(Element lookup items)
════════════════════

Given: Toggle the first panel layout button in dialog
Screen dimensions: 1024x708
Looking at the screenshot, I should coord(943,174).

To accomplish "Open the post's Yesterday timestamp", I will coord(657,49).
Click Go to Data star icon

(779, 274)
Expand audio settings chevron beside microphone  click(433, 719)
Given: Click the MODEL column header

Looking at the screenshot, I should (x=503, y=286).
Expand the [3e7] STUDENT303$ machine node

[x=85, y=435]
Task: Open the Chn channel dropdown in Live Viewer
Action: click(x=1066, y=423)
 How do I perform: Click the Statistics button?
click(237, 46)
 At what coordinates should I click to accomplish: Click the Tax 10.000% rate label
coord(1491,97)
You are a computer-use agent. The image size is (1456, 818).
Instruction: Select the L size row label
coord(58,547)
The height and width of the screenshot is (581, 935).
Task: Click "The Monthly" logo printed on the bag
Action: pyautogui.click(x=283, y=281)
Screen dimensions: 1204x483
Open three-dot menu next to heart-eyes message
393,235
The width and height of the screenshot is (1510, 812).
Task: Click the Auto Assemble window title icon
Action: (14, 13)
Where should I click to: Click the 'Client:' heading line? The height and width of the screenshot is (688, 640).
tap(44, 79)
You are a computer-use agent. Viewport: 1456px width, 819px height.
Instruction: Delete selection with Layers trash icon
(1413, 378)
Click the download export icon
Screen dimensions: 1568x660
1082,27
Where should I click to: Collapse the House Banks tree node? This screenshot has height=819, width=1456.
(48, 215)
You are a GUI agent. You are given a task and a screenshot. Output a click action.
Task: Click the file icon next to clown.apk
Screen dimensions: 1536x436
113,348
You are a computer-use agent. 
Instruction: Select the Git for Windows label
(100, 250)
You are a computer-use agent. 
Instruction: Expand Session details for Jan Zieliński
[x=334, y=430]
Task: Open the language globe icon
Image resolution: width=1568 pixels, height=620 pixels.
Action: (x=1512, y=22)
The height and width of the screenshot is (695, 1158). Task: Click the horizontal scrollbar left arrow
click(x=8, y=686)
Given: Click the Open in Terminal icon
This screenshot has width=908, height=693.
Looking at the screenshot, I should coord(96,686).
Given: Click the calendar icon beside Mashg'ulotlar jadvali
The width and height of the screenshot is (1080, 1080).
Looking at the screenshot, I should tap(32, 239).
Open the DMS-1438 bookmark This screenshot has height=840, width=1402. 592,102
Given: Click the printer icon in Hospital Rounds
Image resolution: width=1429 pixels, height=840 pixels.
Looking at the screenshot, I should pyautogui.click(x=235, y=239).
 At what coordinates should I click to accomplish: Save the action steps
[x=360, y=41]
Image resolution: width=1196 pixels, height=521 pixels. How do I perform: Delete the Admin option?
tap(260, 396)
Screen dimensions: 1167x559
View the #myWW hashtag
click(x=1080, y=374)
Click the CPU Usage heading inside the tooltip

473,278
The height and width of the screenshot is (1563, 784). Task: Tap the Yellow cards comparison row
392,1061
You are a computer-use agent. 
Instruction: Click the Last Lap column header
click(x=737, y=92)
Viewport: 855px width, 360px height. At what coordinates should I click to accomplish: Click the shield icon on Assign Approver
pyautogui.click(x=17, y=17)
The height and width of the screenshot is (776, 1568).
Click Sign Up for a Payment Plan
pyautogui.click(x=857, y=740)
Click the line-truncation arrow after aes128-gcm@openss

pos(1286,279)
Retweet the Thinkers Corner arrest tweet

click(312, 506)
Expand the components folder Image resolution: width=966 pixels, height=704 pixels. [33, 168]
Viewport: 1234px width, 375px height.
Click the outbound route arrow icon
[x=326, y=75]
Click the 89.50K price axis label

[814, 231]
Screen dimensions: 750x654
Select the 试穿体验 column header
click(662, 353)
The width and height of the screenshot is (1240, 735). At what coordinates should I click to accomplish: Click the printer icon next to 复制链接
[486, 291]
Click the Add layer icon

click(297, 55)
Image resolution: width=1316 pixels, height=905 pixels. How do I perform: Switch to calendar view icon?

════════════════════

**INSTRUCTIONS FOR THE TASK:** Retype all of the items above word for word, keeping every line break in place.

**TASK RESPONSE:**
Given: Toggle the first panel layout button in dialog
Screen dimensions: 1024x708
Looking at the screenshot, I should coord(943,174).

To accomplish "Open the post's Yesterday timestamp", I will coord(657,49).
Click Go to Data star icon

(779, 274)
Expand audio settings chevron beside microphone  click(433, 719)
Given: Click the MODEL column header

Looking at the screenshot, I should (x=503, y=286).
Expand the [3e7] STUDENT303$ machine node

[x=85, y=435]
Task: Open the Chn channel dropdown in Live Viewer
Action: click(x=1066, y=423)
 How do I perform: Click the Statistics button?
click(237, 46)
 At what coordinates should I click to accomplish: Click the Tax 10.000% rate label
coord(1491,97)
You are a computer-use agent. The image size is (1456, 818).
Instruction: Select the L size row label
coord(58,547)
The height and width of the screenshot is (581, 935).
Task: Click "The Monthly" logo printed on the bag
Action: pyautogui.click(x=283, y=281)
Screen dimensions: 1204x483
Open three-dot menu next to heart-eyes message
393,235
The width and height of the screenshot is (1510, 812).
Task: Click the Auto Assemble window title icon
Action: (14, 13)
Where should I click to: Click the 'Client:' heading line? The height and width of the screenshot is (688, 640).
tap(44, 79)
You are a computer-use agent. Viewport: 1456px width, 819px height.
Instruction: Delete selection with Layers trash icon
(1413, 378)
Click the download export icon
Screen dimensions: 1568x660
1082,27
Where should I click to: Collapse the House Banks tree node? This screenshot has height=819, width=1456.
(48, 215)
You are a GUI agent. You are given a task and a screenshot. Output a click action.
Task: Click the file icon next to clown.apk
Screen dimensions: 1536x436
113,348
You are a computer-use agent. 
Instruction: Select the Git for Windows label
(100, 250)
You are a computer-use agent. 
Instruction: Expand Session details for Jan Zieliński
[x=334, y=430]
Task: Open the language globe icon
Image resolution: width=1568 pixels, height=620 pixels.
Action: (x=1512, y=22)
The height and width of the screenshot is (695, 1158). Task: Click the horizontal scrollbar left arrow
click(x=8, y=686)
Given: Click the Open in Terminal icon
This screenshot has width=908, height=693.
Looking at the screenshot, I should coord(96,686).
Given: Click the calendar icon beside Mashg'ulotlar jadvali
The width and height of the screenshot is (1080, 1080).
Looking at the screenshot, I should tap(32, 239).
Open the DMS-1438 bookmark This screenshot has height=840, width=1402. 592,102
Given: Click the printer icon in Hospital Rounds
Image resolution: width=1429 pixels, height=840 pixels.
Looking at the screenshot, I should pyautogui.click(x=235, y=239).
 At what coordinates should I click to accomplish: Save the action steps
[x=360, y=41]
Image resolution: width=1196 pixels, height=521 pixels. How do I perform: Delete the Admin option?
tap(260, 396)
Screen dimensions: 1167x559
View the #myWW hashtag
click(x=1080, y=374)
Click the CPU Usage heading inside the tooltip

473,278
The height and width of the screenshot is (1563, 784). Task: Tap the Yellow cards comparison row
392,1061
You are a computer-use agent. 
Instruction: Click the Last Lap column header
click(x=737, y=92)
Viewport: 855px width, 360px height. At what coordinates should I click to accomplish: Click the shield icon on Assign Approver
pyautogui.click(x=17, y=17)
The height and width of the screenshot is (776, 1568).
Click Sign Up for a Payment Plan
pyautogui.click(x=857, y=740)
Click the line-truncation arrow after aes128-gcm@openss

pos(1286,279)
Retweet the Thinkers Corner arrest tweet

click(312, 506)
Expand the components folder Image resolution: width=966 pixels, height=704 pixels. [33, 168]
Viewport: 1234px width, 375px height.
Click the outbound route arrow icon
[x=326, y=75]
Click the 89.50K price axis label

[814, 231]
Screen dimensions: 750x654
Select the 试穿体验 column header
click(662, 353)
The width and height of the screenshot is (1240, 735). At what coordinates should I click to accomplish: Click the printer icon next to 复制链接
[486, 291]
Click the Add layer icon

click(297, 55)
Image resolution: width=1316 pixels, height=905 pixels. How do I perform: Switch to calendar view icon?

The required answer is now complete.